Support 'ON CONFLICT DO NOTHING' for compressed chunks #4113

wiebeytec · 2022-02-21T08:56:54Z

What type of enhancement is this?

User experience

What subsystems and features will be improved?

Compression

What does the enhancement do?

When there are compressed chunks and you do INSERT ... ON CONFLICT DO NOTHING, it says: "insert with ON CONFLICT or RETURNING clause is not supported on compressed chunks".

Currently, if you have an ingress system that processes duplicate values while back-dating, you can't use compression, even if you just want to ignore the duplicates.

It's a light-weight version of #3323: only supporting DO NOTHING is fine when having unique keys. However, perhaps it's essentially the same problem, I don't know.

Implementation challenges

I tried patching the code as per attached patch (Or github compare (for as long as the link works)). The problem with it is that despite there being a unique index, duplicate values are inserted. I don't know if fixing this (checking for the value in the compressed index) is essentially the same as #3323, or that DO NOTHING can more easily be implemented.

timescaledb-compressed-do-nothing-fix.patch.txt

The text was updated successfully, but these errors were encountered:

gayyappan · 2022-02-21T19:13:46Z

@wiebeytec This is essentially the same problem as 3323. We cannot support this enhancement without support for 3323.

cocowalla · 2022-07-18T13:51:37Z

Also really keen to see a fix for this.

As with many (most?) systems, I can't guarantee there will be no duplicates, so without this enhancement (more of a bug fix TBH, since it was treated as such in #100 for non-compressed hypertables) I need to check if rows exist before inserting them, which absolutely decimates performance 😭

WalkerWalker · 2022-08-11T08:58:15Z

also as discussed here on slack. Would love to see this feature.
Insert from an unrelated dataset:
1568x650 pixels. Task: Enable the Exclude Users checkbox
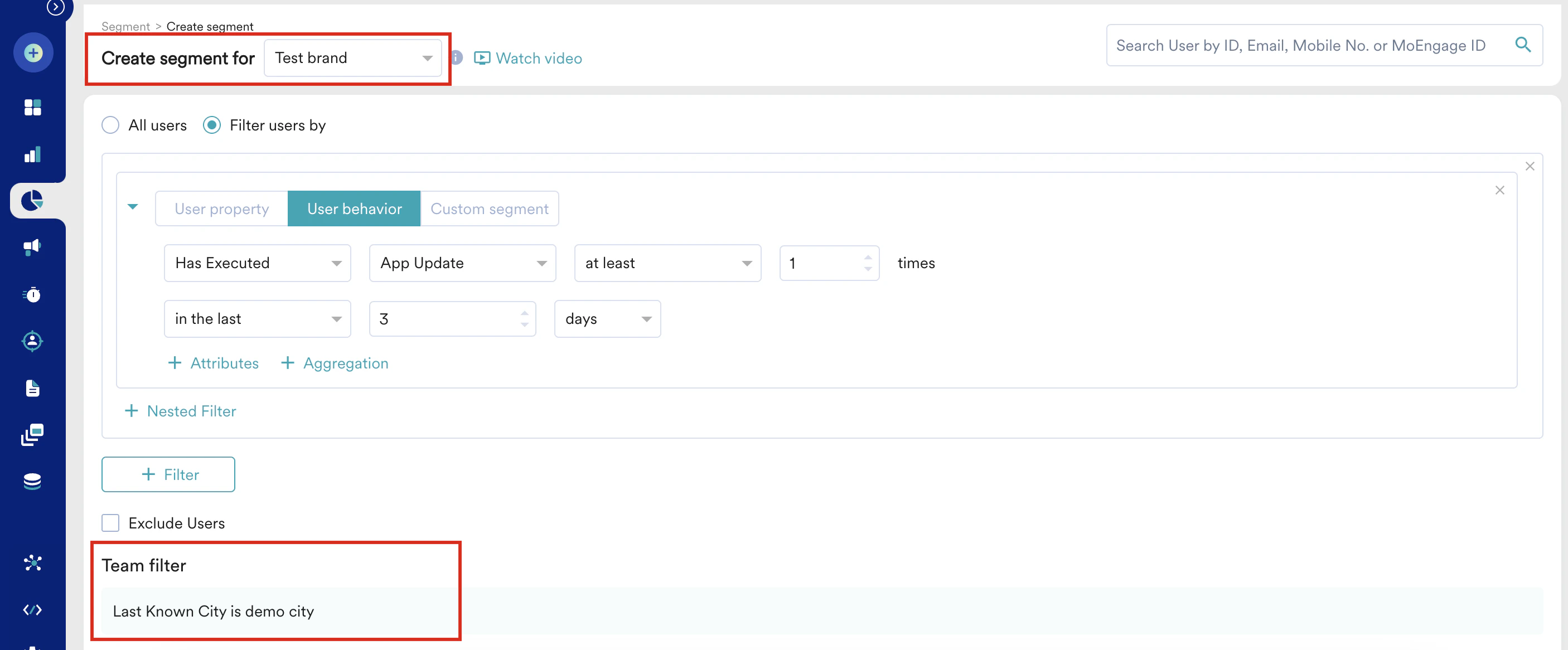click(110, 522)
sb230132 · 2022-08-30T04:28:50Z

Issue:

Consider below example table:

CREATE TABLE sample_table (
cpu double precision null,
time TIMESTAMP WITH TIME ZONE NOT NULL,
sensor_id INTEGER NOT NULL,
name TEXT default 'this is a default string value',
UNIQUE(sensor_id, time)
);

-- create hypertable
SELECT * FROM create_hypertable('sample_table', 'time',
chunk_time_interval => INTERVAL '10 day');

-- populate hypertable
INSERT INTO sample_table
SELECT random() AS cpu, time + (INTERVAL '1 minute' * random()) AS time,
sensor_id, 'very long string'
FROM
generate_series(now() - INTERVAL '1 months', now() - INTERVAL '1 week', INTERVAL '1 minute') AS g1(time),
generate_series(1, 25, 1 ) AS g2(sensor_id)
ORDER BY time;

-- show_chunks
_timescaledb_internal._hyper_1_1_chunk
_timescaledb_internal._hyper_1_2_chunk
_timescaledb_internal._hyper_1_3_chunk

Above chunks are child tables of sample_table. These chunks inherit UNIQUE CONSTRAINT from sample_table.

--enable compression
ALTER TABLE sample_table SET (
timescaledb.compress,
timescaledb.compress_segmentby = 'sensor_id',
timescaledb.compress_orderby = 'time'
);

Enabling compression creates a new compressed table _timescaledb_internal._compressed_hypertable_2

Note that UNIQUE CONSTRAINT is not created for this new compressed table.

-- compress the chunks
SELECT COMPRESS_CHUNK(i) FROM SHOW_CHUNKS('sample_table') i;

-- INSERT duplicates:
INSERT into sample_table SELECT * FROM sample_table;
ERROR: insert into a compressed chunk that has primary or unique constraint is not supported

-- INSERT duplicates WITH ON CONFLICT
INSERT into sample_table SELECT * FROM sample_table ON CONFLICT DO NOTHING;
ERROR: insert with ON CONFLICT or RETURNING clause is not supported on compressed chunks

If i comment the above error handling code, timescaledb ends up inserting duplicate rows. This is because there is no UNIQUE CONSTRAINT on the compressed table.

Questions:

Should we copy the UNIQUE CONSTRAINT defined on base parent table, to compressed table and let compressed
chunks to inherit the same constraint ?
Challenge with this approach is that "time" column data type is _timescaledb_internal.compressed_data. This data type does not define any operator classes which defines about comparator operators.
Is UNIQUE CONSTRAINT check performed after data is decompressed, or should we do binary data comparison of compressed data ?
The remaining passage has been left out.